• [EXCERPTED DATA]
----------------------------------------
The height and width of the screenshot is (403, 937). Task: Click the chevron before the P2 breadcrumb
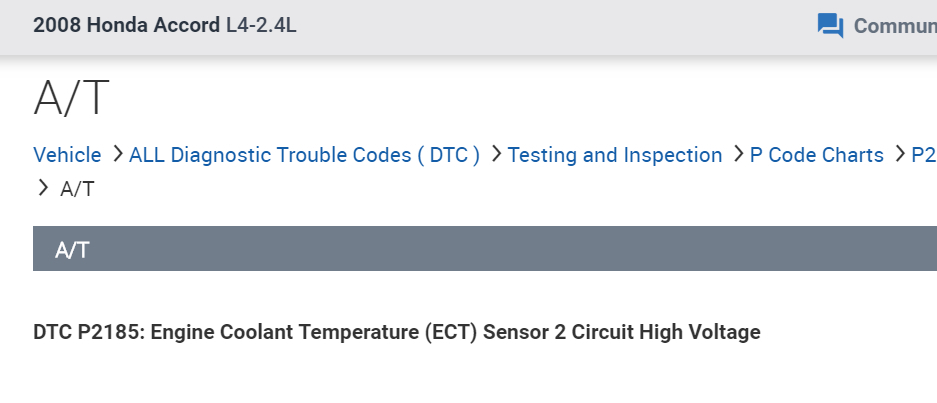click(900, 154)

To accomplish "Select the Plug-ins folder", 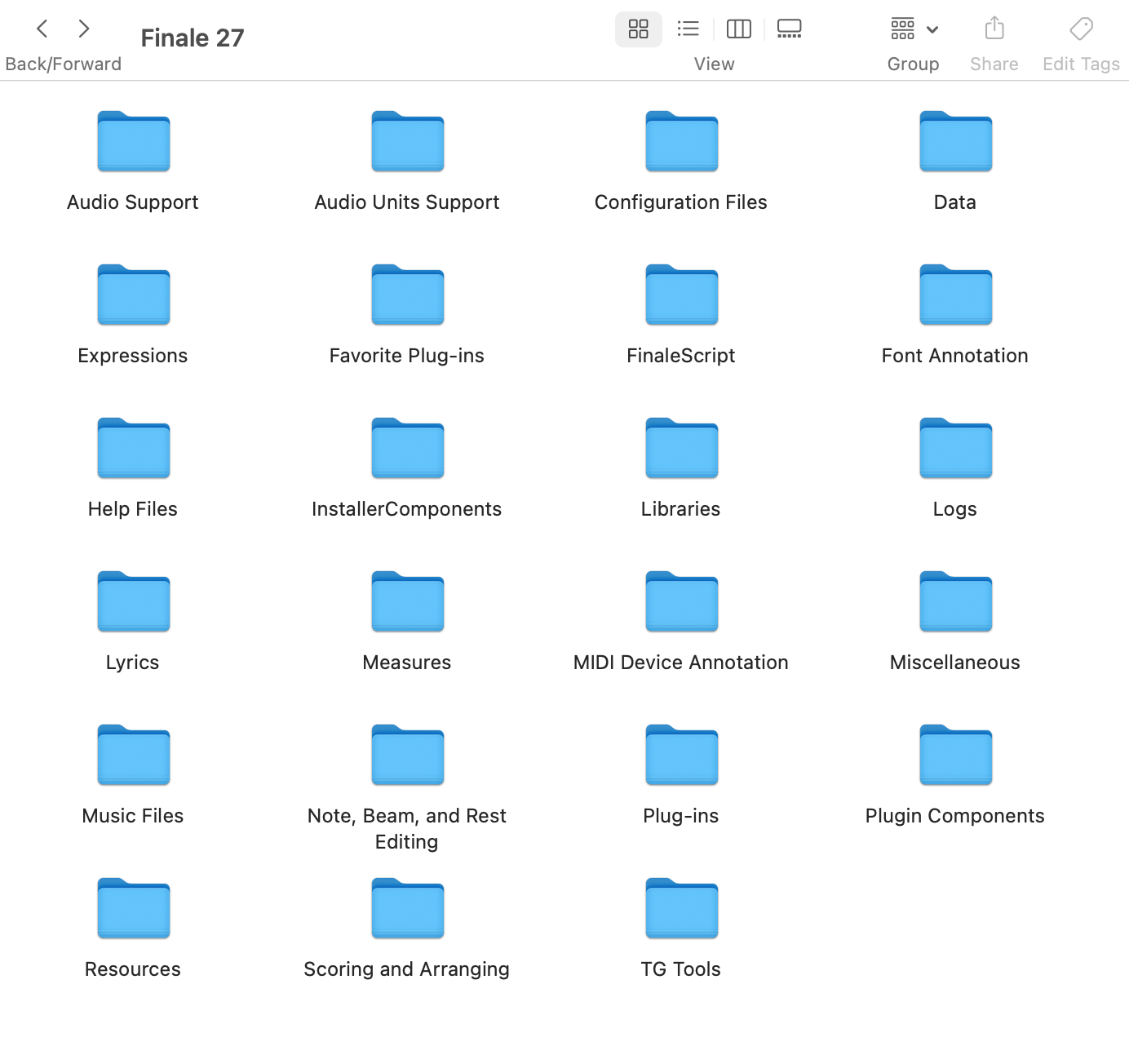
----------------------------------------
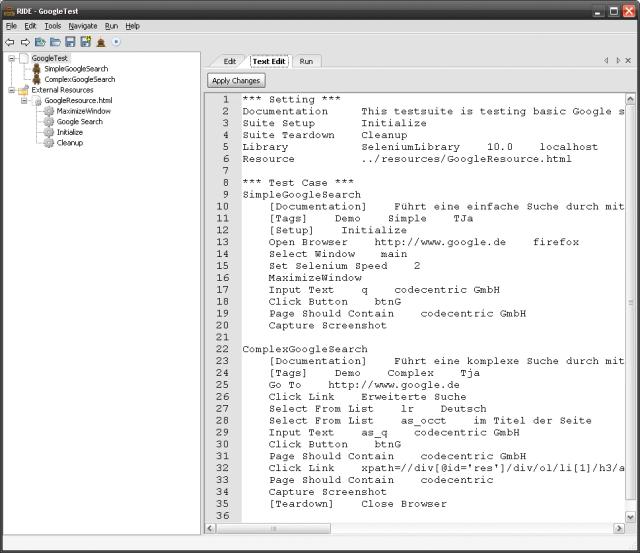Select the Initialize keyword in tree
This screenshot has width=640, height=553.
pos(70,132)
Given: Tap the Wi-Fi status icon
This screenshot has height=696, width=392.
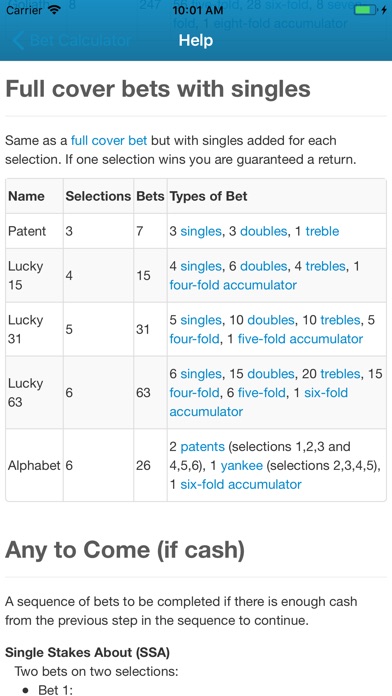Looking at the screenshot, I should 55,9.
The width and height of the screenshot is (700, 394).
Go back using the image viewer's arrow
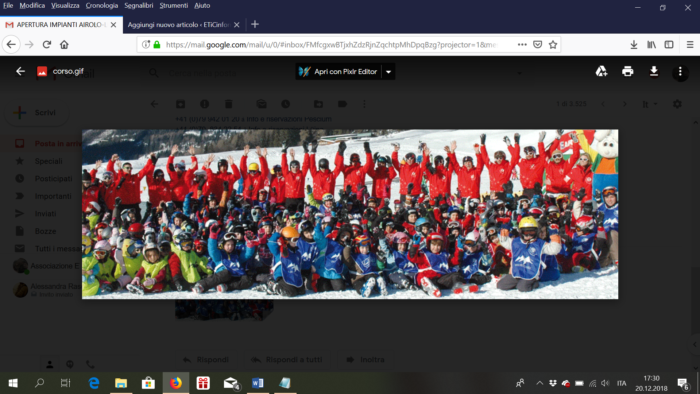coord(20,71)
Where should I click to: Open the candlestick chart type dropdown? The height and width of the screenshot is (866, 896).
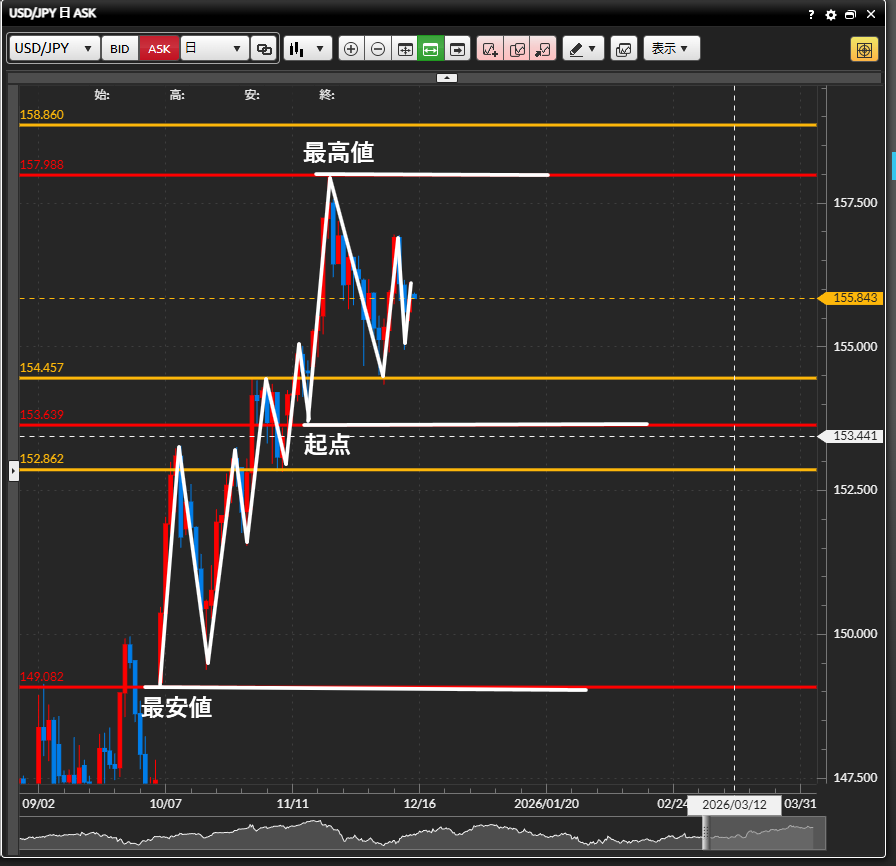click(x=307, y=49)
----------------------------------------
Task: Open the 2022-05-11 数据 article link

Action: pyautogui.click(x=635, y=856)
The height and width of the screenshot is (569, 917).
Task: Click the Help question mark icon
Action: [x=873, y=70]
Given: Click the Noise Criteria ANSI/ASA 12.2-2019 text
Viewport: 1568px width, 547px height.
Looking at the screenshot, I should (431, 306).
----------------------------------------
• [TASK OBJECTIVE]
Scan the records above for the string "Given", then report every line that contains it.

• [ANSWER BELOW]
Given: Tap the Wi-Fi status icon
Given: Click the Noise Criteria ANSI/ASA 12.2-2019 text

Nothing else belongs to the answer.